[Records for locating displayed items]
━━━━━━━━━━━━━━━━

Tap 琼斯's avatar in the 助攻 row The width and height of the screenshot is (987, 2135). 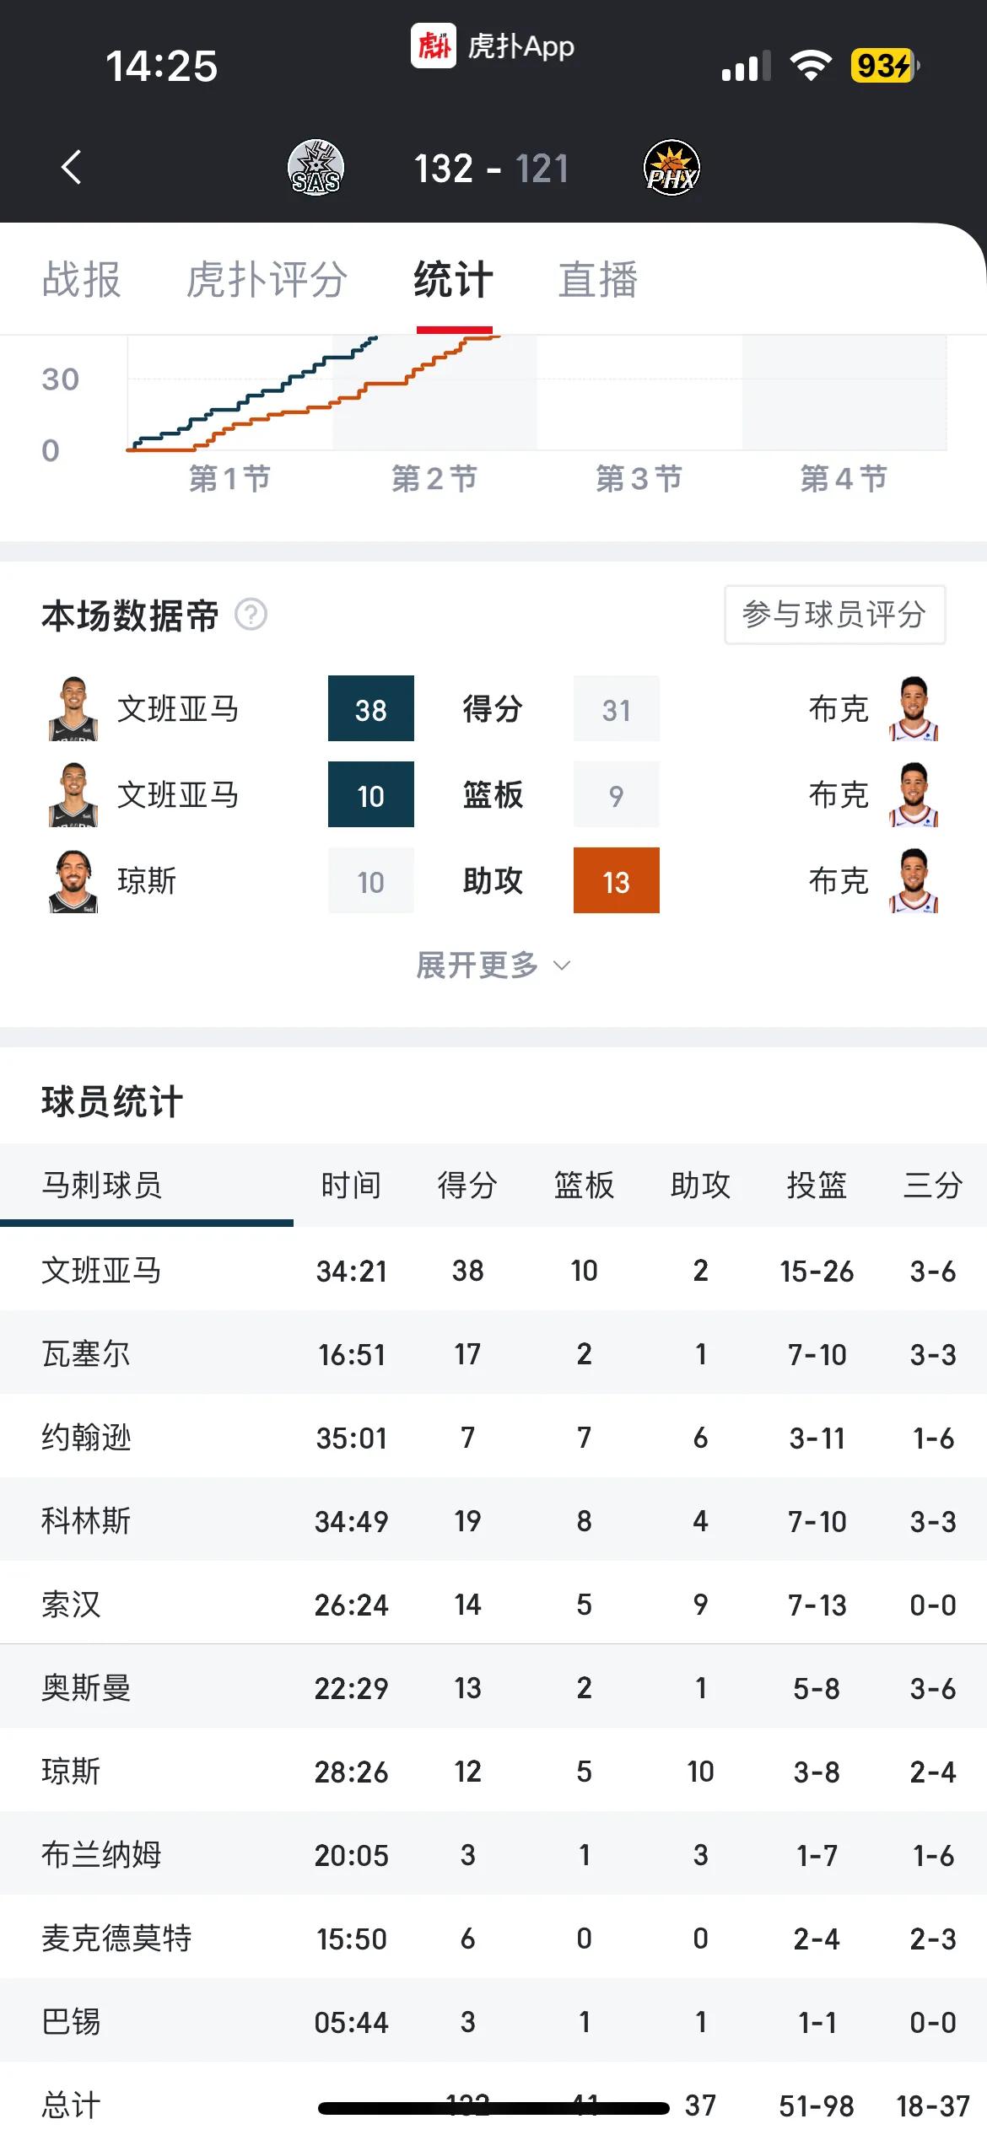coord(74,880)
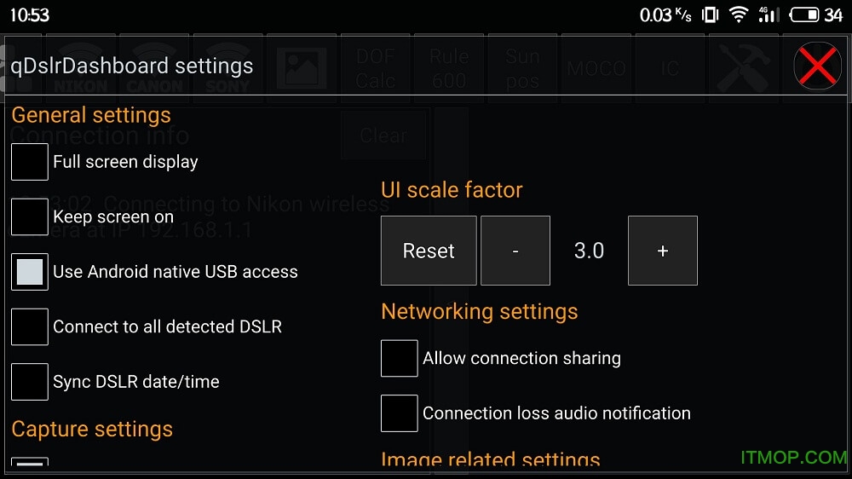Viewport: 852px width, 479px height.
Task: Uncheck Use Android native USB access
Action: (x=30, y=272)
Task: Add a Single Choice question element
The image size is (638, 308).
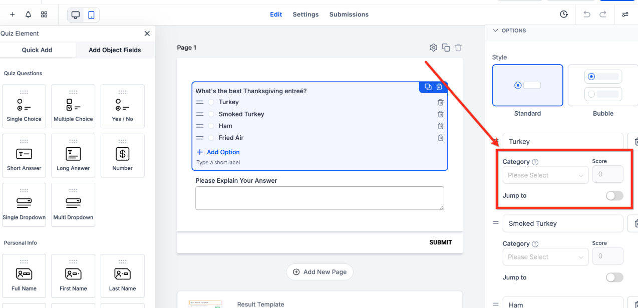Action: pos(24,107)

━━━━━━━━━━━━━━━━

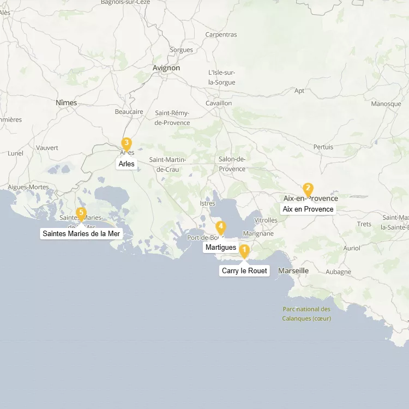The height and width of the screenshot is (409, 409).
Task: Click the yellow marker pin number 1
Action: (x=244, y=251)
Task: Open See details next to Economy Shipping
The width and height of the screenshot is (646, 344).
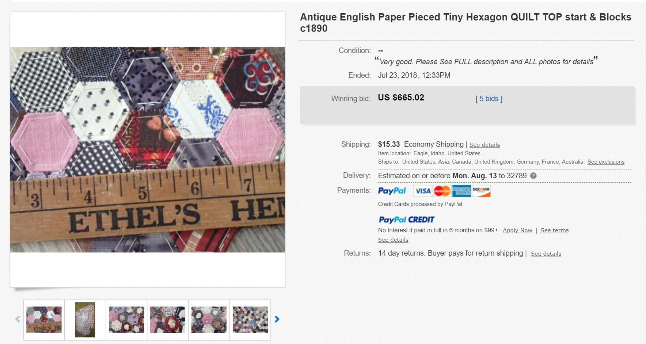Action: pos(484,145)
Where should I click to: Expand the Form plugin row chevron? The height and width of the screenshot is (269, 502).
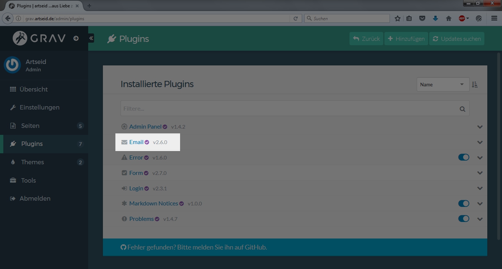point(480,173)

━━━━━━━━━━━━━━━━

▶ [PROBLEM TO WORK ON]: Reproduce verbatim every line of the entries above, starting with the line that contains "Task: Add a Single Choice question element" and ending with the line that contains "Action: pos(24,107)", both included. Omit the pictures from your reproduction.

▶ [CORRECT ANSWER]:
Task: Add a Single Choice question element
The image size is (638, 308).
Action: pos(24,107)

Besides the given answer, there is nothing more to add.